Little Bird, an Ojibwa woman, photographed by Roland W. Reed in 1908

 
Portray of an Ojibwa woman, photographed in 1907 by Roland W. Reed (National Geographic Society)

 

These traditions are extraordinarily similar to what is known of the ancient Greek sanctuary of Artemis at Brauron, near Athens. Here, a group of girls remained for a certain time in the sanctuary, were they submitted themselves to the arkteia, a ritual performance during which they had to imitate the bears, or, to put it better, to become “she-bears” (arktoi) (Brelich 1969: 229 sgg.). The mythical narrative related to this ritual explained that a she-bear had been killed, because it had wounded a girl.
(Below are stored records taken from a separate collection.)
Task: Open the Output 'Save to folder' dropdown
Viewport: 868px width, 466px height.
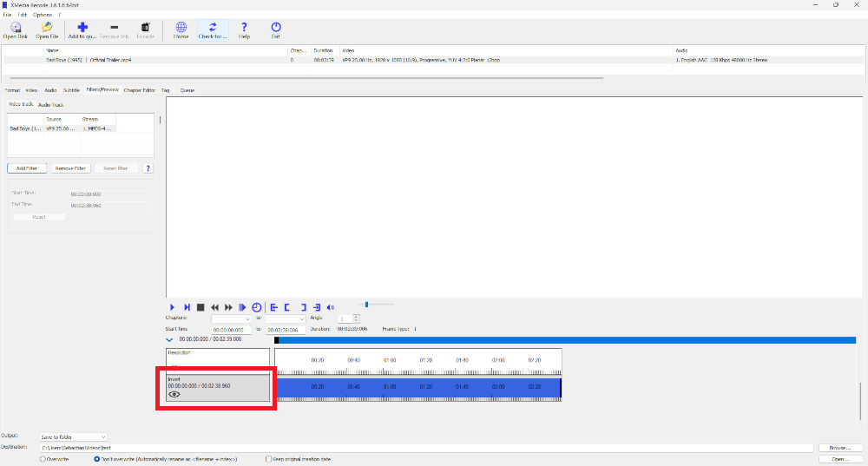Action: click(x=74, y=436)
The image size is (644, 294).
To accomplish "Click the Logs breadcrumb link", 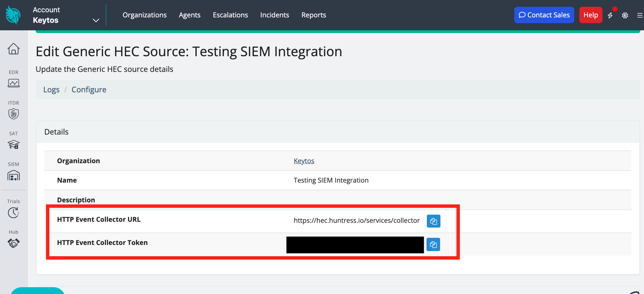I will coord(51,90).
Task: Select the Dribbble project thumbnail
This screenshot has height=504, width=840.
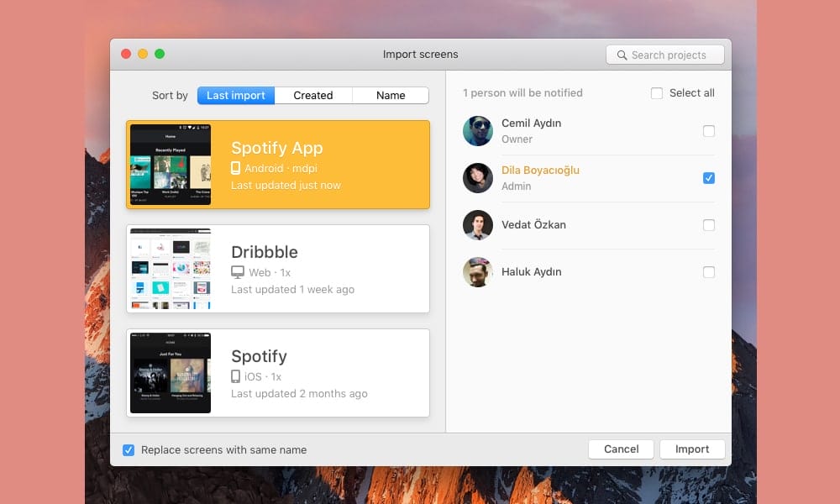Action: tap(171, 269)

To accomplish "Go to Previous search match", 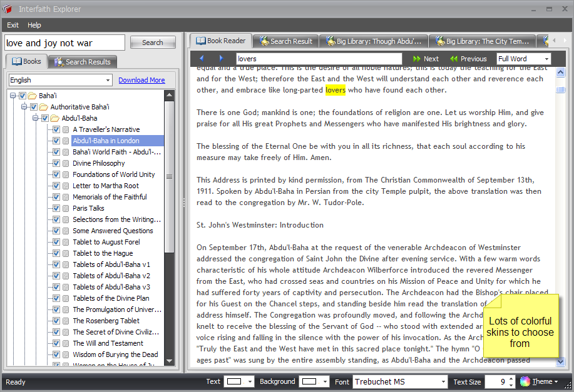I will (468, 59).
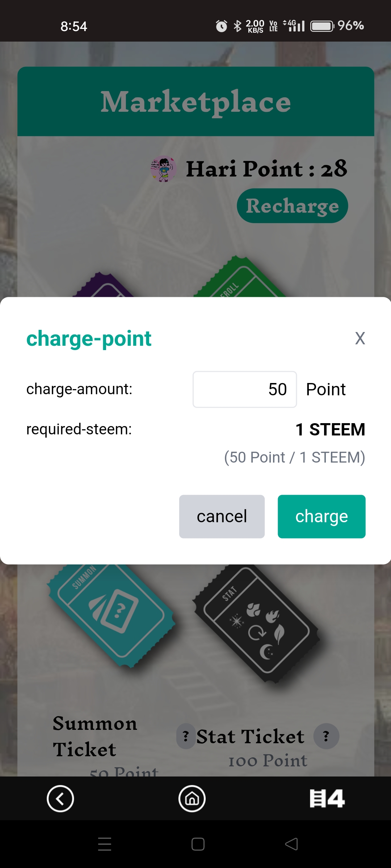
Task: Tap the Marketplace header banner
Action: [x=196, y=102]
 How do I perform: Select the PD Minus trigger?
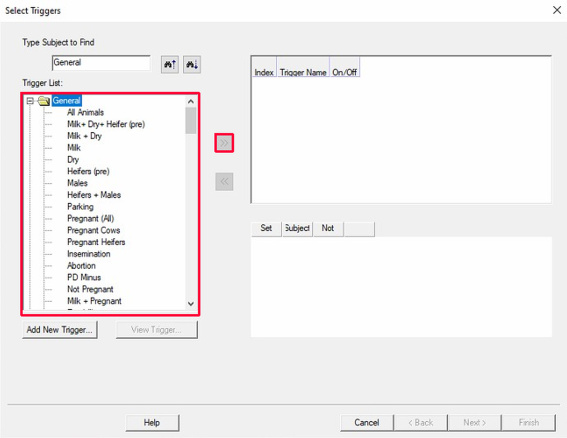[x=84, y=277]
The oracle of Delphi ordained that the Athenian girls, from then on, should have to “make the bears” during the “she-bear ritual”  (arkteia). It is rather unlikely that in Classical time  this ceremony was celebrated by all the Athenian girls. More probably only some girls, selected with principles which we do not know, had to represent all the girls of the same age (Dowden 1989: 33-34).  It is also possible that the ones called “she-bears” were the priestesses who were leading the ceremony, as well as their disciples.
Perhaps in conjunction with this customs, there are several mythic tales which tell of the transformation of a woman into a bear. In one of its more diffused variants, a young woman refused all marriage proposals and every day she left the village to go into the woods, where she encountered her secret lover, a bear. When the villagers discovered this, on the advice of the girl’s younger sister, they decided to kill the animal in an ambush. Some time after this, while she was playing with her younger sister, the young woman began to joke imitating a bear’s behaviour, but she turned actually into a fierce bear, which attacked and killed many people in the encampment. Her six brothers, with the sister, tried to escape but were pursued by the enraged bear. They climbed on the top of a tree and from there were finally able to kill the pursuing animal. Then, they decided to go in the sky, where they turned into the stars of the Big Dipper [also called “Great Bear”, Ursa Major] (Comba 1999).
One of the places in which, according to the legends, this story was located is the rocky hill known as Devils Tower, in Wyoming, which was known by the Native peoples of the area as the “Mountain of the Bear”. On top of this mountain a group of children found a temporary refuge trying to escape to their companion, a girl who had turned into a huge bear and left the racks of her claws on the surface of the rock wall (Gunderson 1988).

 

Montagna dell'orso, Wyoming

 

Painting representing the myth of the woman transformed into a bear, located at Devils Tower, realized by Herbert A. Collins in 1936 (Devils Tower Visitor Center, Wyoming)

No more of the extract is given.